Additional information

Ehsan Taheri is an assistant professor at the Department of Aerospace Engineering in Auburn University. His research is focused on developing dependable algorithms for solving optimal control problems associated with complex dynamical systems, including spacecraft equipped with low-thrust electric propulsion systems, entry, decent and landing vehicles, and multi-rotor unmanned aerial vehicles. E-mail: etaheri@auburn.edu.

Vishala Arya is a Ph.D. candidate at the Aerospace Department of Texas A&M University working under the supervision of Dr. John Junkins. Her research interests are direct and indirect-based methods for co-optimization of spacecraft, trajectory, and propulsion parameters of multi-mode solar propulsion systems, autonomous and fault-tolerant guidance of spacecraft for low thrust interplanetary maneuvers, and control principles for non-linear systems for both spacecraft and robotic applications.

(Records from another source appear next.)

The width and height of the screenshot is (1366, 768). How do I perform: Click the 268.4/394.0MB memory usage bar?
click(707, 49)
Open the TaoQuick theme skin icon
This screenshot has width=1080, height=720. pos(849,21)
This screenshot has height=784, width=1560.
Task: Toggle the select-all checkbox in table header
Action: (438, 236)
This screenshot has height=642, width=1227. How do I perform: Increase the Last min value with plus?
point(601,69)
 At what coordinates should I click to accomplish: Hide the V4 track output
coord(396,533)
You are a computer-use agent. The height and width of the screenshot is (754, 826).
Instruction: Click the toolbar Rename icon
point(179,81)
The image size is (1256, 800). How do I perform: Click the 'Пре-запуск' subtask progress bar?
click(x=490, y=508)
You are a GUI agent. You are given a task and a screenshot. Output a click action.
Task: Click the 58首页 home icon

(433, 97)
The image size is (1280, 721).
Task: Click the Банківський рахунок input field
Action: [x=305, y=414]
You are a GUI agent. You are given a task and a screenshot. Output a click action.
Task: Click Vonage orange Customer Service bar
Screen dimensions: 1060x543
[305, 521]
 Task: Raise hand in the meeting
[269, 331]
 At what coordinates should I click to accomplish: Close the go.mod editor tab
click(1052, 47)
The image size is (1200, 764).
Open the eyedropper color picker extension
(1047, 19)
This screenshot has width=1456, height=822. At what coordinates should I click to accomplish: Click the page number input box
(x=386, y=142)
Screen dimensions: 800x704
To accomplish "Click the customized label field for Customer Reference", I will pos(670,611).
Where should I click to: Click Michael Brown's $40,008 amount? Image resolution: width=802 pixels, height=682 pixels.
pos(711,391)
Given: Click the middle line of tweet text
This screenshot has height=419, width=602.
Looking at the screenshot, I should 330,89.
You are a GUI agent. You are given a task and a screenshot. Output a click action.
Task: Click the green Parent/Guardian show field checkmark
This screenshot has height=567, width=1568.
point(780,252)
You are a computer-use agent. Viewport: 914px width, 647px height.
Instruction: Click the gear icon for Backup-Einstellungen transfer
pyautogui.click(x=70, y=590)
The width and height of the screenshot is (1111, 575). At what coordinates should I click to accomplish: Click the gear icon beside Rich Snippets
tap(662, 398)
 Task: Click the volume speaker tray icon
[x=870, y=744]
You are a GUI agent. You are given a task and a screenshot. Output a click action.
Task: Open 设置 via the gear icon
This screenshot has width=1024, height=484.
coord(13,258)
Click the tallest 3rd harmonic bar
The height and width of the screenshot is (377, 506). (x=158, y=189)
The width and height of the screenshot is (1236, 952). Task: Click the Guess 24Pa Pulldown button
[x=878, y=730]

John L. Junkins is University Distinguished Professor of Aerospace Engineering and holder of the Royce E. Wisenbaker Chair in Innovation at Texas A&M University. He is the founding director of the Hagler Institute for Advanced Study. Junkins was recently interim president of Texas A&M University for 6 months ending in June 2021. Junkins is a prolific scholar and has advised to completion 55 Ph.D. students. He is the author of over four-hundred papers and seven widely used technical books. His co-authored Analytical Mechanics of Aerospace Systems is now in its 4th edition and won the 2014 Martin Summerfield Best Book Award, given annually by AIAA. He is a member of the National Academy of Engineering, the National Academy of Inventors, the International Academy of Astronautics, and an Honorary Fellow of the American Institute for Aeronautics and Astronautics (AIAA). He recently received the highest honor in his field, the AIAA Robert H. Goddard Astronautics Award (2019).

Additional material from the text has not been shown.